Para além dos navios das ONG que resistem (o actual Governo italiano chama-lhes “táxis do mar”), estão no Mediterrâneo os barcos da Frontex, a agência que se ocupa da segurança das fronteiras da UE (cuja função é ainda dissuadir as pessoas de tentarem alcançar a Europa), navios italianos que têm de cumprir o seu dever e salvar quem está em risco de afogar-se, e outros navios estrangeiros que por ali passem.

É o caso do USNS Trenton, da Marinha americana, que na terça-feira se deparou com um barco de borracha com mais de 60 pessoas a bordo. A tripulação resgatou 40 (depois disso já não encontrou mais ninguém) e chegou a subir a bordo 12 cadáveres (segundo a ONG See-Watch-3, devolveu-os, entretanto ao mar).

Como contaram à revista Newsweek, os responsáveis do Trenton puseram-se em contacto com o See-Watch-3, de bandeira holandesa, mas a ONG recusou receber os sobreviventes sem uma garantia escrita de Itália de que os deixaria “desembarcar em 36 horas”. Como isso não aconteceu (Roma diz agora que só deixará aportar navios com bandeira italiana), as 40 pessoas (35 homens e cinco mulheres, incluindo quatro menores) continuam no barco dos Estados Unidos.

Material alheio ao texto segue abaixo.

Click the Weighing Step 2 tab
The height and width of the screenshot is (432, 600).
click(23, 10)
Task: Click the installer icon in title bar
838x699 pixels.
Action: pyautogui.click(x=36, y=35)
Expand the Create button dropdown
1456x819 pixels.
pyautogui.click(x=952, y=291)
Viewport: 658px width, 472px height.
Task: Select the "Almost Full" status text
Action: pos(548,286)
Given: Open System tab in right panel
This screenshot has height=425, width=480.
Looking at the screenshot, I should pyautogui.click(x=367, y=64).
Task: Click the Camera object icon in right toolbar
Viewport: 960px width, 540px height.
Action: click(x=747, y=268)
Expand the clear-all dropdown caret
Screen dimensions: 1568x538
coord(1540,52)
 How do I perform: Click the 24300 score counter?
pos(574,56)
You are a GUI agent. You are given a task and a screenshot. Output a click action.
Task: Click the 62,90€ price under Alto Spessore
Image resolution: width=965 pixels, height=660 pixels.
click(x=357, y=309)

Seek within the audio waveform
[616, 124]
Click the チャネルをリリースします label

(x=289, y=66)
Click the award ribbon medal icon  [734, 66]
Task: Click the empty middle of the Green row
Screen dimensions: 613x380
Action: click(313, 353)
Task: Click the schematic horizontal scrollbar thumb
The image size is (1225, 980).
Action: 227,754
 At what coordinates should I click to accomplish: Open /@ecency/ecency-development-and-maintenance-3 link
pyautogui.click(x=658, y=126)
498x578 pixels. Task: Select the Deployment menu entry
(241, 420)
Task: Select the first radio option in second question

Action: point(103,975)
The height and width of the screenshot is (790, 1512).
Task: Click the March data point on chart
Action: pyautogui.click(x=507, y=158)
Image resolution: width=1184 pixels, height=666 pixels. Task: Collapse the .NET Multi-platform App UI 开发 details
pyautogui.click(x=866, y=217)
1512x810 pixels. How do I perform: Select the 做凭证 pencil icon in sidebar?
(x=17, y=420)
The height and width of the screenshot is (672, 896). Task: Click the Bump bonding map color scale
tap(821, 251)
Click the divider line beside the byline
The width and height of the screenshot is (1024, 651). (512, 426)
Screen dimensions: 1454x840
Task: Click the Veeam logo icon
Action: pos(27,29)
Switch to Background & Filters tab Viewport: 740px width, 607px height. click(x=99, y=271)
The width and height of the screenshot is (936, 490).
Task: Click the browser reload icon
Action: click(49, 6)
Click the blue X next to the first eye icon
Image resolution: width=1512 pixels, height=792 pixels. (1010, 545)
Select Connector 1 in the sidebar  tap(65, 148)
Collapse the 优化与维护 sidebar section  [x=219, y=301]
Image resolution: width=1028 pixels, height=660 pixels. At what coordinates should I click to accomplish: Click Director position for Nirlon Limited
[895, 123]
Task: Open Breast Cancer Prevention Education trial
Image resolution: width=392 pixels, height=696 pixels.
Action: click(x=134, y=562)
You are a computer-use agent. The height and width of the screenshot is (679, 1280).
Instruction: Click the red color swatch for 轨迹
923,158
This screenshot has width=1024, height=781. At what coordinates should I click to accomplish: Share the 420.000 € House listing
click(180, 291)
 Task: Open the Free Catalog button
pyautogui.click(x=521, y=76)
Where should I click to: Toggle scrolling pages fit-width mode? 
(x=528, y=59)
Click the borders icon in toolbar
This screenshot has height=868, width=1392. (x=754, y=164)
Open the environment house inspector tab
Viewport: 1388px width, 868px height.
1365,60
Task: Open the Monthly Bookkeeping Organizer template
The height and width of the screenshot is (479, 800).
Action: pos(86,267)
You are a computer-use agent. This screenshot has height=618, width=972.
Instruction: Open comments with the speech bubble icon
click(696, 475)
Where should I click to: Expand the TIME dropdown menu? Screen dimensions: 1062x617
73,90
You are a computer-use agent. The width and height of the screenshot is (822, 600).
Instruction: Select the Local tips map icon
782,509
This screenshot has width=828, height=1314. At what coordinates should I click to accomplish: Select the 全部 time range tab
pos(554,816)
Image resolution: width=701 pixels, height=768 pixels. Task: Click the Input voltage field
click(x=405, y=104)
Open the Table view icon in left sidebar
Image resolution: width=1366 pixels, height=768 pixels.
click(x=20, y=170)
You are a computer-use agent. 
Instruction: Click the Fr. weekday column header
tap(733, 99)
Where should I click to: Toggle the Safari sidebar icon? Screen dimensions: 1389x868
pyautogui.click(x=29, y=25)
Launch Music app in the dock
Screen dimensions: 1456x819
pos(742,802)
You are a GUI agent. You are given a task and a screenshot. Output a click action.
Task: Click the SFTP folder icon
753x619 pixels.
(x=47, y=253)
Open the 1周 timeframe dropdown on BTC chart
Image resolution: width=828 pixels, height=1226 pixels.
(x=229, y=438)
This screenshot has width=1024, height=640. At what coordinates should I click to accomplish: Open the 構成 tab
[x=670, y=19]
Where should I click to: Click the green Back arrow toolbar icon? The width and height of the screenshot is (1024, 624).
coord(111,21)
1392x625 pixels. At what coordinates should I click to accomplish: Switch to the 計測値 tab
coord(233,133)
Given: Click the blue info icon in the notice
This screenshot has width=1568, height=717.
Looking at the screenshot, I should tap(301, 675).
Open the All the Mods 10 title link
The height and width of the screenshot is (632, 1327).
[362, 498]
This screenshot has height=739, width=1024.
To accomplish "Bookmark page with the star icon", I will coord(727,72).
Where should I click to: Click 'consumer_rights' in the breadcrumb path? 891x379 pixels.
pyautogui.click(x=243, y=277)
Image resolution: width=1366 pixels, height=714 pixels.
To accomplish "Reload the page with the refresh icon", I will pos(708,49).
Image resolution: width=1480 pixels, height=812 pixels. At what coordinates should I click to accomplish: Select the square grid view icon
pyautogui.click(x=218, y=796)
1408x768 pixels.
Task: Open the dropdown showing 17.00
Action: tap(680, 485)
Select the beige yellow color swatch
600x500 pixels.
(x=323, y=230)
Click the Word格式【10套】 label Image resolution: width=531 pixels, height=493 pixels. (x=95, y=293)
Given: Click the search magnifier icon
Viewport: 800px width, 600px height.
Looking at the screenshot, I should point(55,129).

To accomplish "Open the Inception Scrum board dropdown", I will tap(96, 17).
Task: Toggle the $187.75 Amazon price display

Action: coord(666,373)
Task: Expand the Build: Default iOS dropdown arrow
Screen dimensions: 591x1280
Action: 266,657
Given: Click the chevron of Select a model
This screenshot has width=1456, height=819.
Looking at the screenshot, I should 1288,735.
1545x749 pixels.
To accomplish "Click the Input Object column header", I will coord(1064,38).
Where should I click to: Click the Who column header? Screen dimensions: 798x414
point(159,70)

“Nada pode impedir Itália de assumir medidas contra nós, e talvez estejamos em breve fora de água, mas vamos tentar fazê-lo o mais dignamente possível e continuar a salvar as pessoas que seja possível salvar”, diz Giorgia Linardi, porta-voz da See Watch em Itália, citada pelo diário Le Monde. “O trabalho das ONG complicou-se muito, com uma criminalização das operações”, afirma Sophie Beau, co-fundadora e directora-geral da SOS Méditerranée.

“Cada vez é mais frequente que nos peçam para ficar em stand-by porque a Guarda Costeira líbia tem responsabilidades crescentes e há muitas situações confusas”, diz ao El País Aloys Vimard, director de projectos dos MSF que costuma estar a bordo do Aquarius. “O que queremos são regras claras.”